Andy Mckenzie said...

I've got to say, I think the PC800 is a horribly ugly bike. But if I saw one for a good price, I'd probably buy it anyway, purely for the utility.

As to the Silverwing... I had one, in reasonably good shape except for the ignition, and I'll probably always regret selling it. It was the right choice, but now I actually want to make long distance rides, and it would have been perfect.

T.W. Day said...

I suspect we have a completely different definition of "horribly ugly." In my view, there is no such thing as a decent looking cruiser; they go from awful to putrid, regardless of manufacturer. The PC800 is incredibly functional, which is the baseline for attractive in my opinion. It has a function, other than some sort of girlyman lifestyle expression like cruisers, and the form follows that precisely.

Since I wrote this one for MMM, in 2006, there have been a passel of bikes that "you" don't like and I have liked a lot. I'm used to it by now. Whenever pretty much anyone says "nobody [insert your descriptive phrase here]" they are talking about me. I've been nobody for so long I quit looking in the mirror for my reflection.

Andy Mckenzie said...

Hah. Yeah, appearance is pretty much a personal preference thing. I like the look of the old Japanese standards, and things like the Royal Enfield B5. The PC800 is far too covered in plastic for my preferences. Like I said, though, utility makes up for that almost entirely.

That said, except for appearance I pretty much agree entirely. I wish someone would make a modern lightweight 500cc (or thereabouts) bike that I felt comfortable riding on the highway. My CM450 is close, but it's old enough that I'm nervous about going too far on it. Probably if I were more mechanically skilled I'd be more comfortable, but I only have time to learn so many things.

T.W. Day said...

I have no experience with them, either, but I suspect the Honda NC500 series might fill that bill pretty perfectly. I guess it depends on what you call "lightweight," though.

Andy Mckenzie said...

Is there an NC500? I know there's the CB500 series, which might be what you mean. Looking at those, you're right... the CB500x only weighs in about 50 pounds more than the CM450, which seems high, but is still manageable, especially if the center of gravity is as low as it looks like it should be. I hadn't looked at those before, I don't think: I'm surprised at how practical they seem to be.

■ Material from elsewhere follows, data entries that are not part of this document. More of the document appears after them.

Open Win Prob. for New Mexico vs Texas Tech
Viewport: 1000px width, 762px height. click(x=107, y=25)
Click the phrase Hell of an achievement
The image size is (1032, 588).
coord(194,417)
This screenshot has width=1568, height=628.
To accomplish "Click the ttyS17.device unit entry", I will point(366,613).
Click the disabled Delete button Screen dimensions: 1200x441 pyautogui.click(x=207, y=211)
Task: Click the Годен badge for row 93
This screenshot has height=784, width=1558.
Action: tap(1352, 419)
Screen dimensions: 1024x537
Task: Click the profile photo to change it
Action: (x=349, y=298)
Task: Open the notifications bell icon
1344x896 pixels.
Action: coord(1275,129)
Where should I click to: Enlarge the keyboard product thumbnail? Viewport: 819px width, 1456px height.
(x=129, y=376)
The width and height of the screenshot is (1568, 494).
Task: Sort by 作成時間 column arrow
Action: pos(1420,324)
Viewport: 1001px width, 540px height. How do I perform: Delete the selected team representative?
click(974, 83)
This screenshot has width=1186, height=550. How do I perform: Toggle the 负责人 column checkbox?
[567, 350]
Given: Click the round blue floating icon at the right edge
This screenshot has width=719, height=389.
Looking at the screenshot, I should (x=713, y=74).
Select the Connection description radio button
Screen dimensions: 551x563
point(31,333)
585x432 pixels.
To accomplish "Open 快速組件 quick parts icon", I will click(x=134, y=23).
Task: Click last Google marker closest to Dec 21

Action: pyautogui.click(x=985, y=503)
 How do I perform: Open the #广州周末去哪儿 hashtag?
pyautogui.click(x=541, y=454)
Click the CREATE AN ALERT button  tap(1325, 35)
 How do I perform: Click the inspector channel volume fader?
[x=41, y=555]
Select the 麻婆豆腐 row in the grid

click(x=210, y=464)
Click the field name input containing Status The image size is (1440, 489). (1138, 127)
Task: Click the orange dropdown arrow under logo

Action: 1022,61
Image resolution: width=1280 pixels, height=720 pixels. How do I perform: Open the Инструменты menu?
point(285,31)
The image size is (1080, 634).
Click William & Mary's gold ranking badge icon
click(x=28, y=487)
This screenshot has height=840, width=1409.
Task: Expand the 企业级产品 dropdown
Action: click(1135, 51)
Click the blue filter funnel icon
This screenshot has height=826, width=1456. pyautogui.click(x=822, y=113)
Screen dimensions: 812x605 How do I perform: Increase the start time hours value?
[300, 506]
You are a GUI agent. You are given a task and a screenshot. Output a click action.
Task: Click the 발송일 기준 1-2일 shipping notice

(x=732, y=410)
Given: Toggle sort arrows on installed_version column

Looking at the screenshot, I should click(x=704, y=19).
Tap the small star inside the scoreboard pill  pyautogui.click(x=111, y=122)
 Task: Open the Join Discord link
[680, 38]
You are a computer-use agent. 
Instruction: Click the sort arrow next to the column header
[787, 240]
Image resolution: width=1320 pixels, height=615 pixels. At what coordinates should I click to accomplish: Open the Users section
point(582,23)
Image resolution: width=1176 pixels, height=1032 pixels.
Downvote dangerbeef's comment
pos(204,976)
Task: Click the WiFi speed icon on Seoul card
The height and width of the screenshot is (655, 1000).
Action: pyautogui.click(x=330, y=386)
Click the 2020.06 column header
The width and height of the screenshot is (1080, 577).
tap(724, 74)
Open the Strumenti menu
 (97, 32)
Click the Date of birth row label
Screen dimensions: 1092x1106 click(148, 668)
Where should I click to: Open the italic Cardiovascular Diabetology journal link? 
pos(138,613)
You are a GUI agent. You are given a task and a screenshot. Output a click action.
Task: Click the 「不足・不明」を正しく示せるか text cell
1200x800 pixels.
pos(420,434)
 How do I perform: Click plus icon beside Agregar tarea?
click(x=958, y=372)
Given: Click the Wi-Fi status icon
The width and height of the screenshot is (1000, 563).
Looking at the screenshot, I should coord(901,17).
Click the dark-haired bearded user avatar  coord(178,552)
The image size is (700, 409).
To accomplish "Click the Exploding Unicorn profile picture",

I've also been tempted by the NC700x, which looks like a decent bike for riding locally and a great bike if I actually started doing the longer distance riding I'd like to do. I've talked to a few people who are claiming 70+ mpg doing long distance touring on the NC700, which is appealing.

So I suppose someone IS making the kind of bike I want. It might be time to start setting aside money and getting the Rebel and CM450 prepped for sale...

(I'm still not a fan of the look of either the CB or NC bikes, though. They're not horrible, but I don't much like them either.)

T.W. Day said...

Sorry. You're right. The CB is based, in some ways, on the same technology as the NC bikes, but I had the wrong prefix. I just discovered yesterday that I had completely forgotten that Honda still had their 650 DP bike in the mix, too. Old and senile.

The NC takes a little adapting, but after a bit of familiarizing it starts to look pretty decent. A friend has one and he has pulled down a couple of near-90mpg tanks in the mountains. I could love a cruiser that managed that feat.